Format the text of the items below as a JSON list of strings, one string per line, with blank lines omitted. Leave the pictures out of the list.

BEGIN INFORMATION GIVEN

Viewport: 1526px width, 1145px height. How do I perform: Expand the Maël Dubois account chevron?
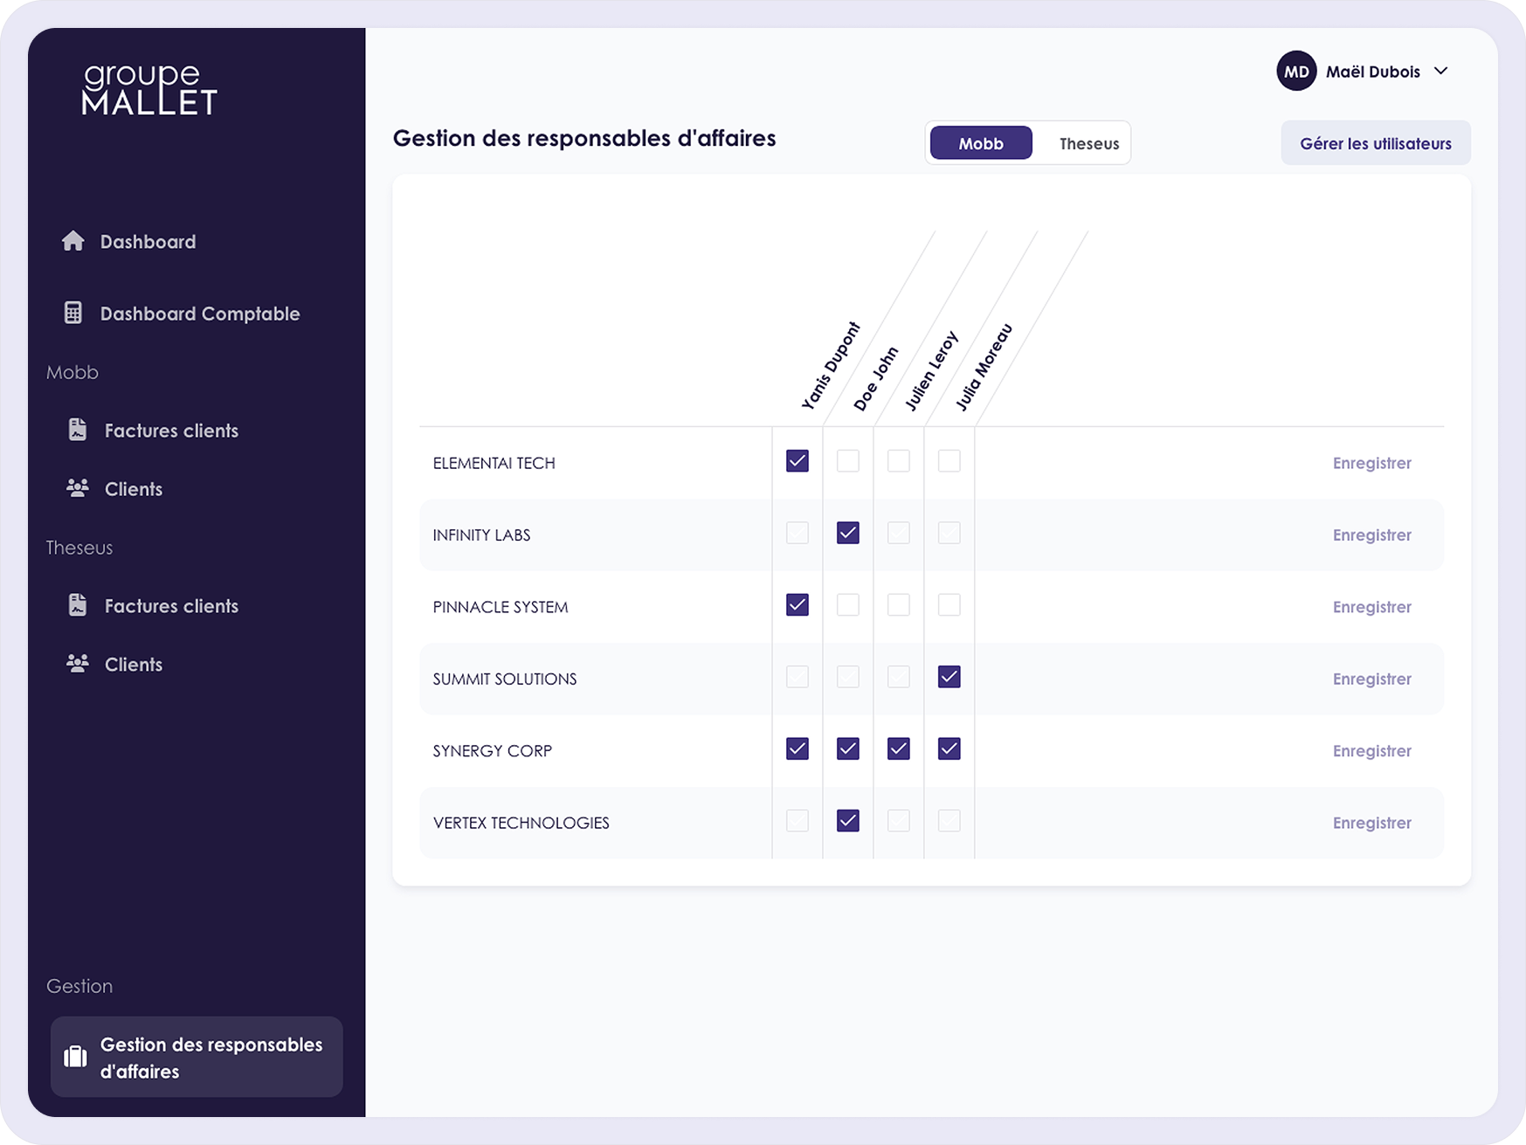1441,72
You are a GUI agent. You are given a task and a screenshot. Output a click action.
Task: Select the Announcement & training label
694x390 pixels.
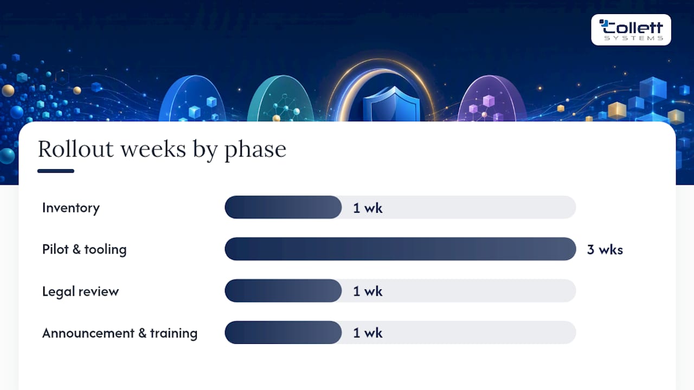point(120,333)
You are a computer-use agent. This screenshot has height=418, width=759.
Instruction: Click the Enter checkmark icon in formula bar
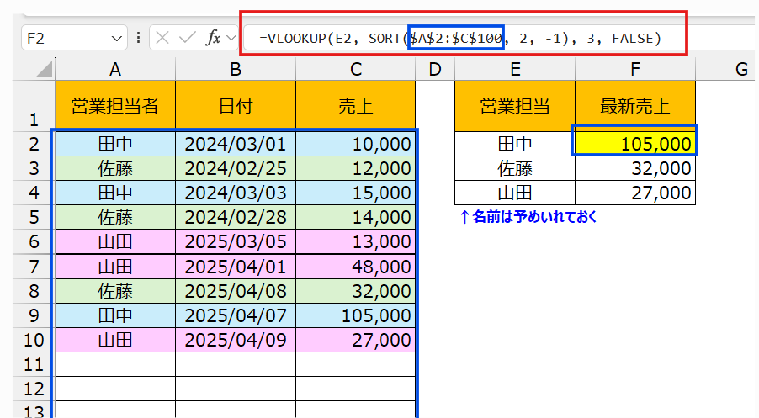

END INFORMATION GIVEN

#### OUTPUT BELOW
[
  "Viewport: 1526px width, 1145px height. How do I perform: Expand the Maël Dubois account chevron?",
  "1441,72",
  "You are a GUI agent. You are given a task and a screenshot. Output a click action.",
  "Task: Select the Announcement & training label",
  "694x390 pixels.",
  "point(120,333)",
  "You are a computer-use agent. This screenshot has height=418, width=759.",
  "Instruction: Click the Enter checkmark icon in formula bar"
]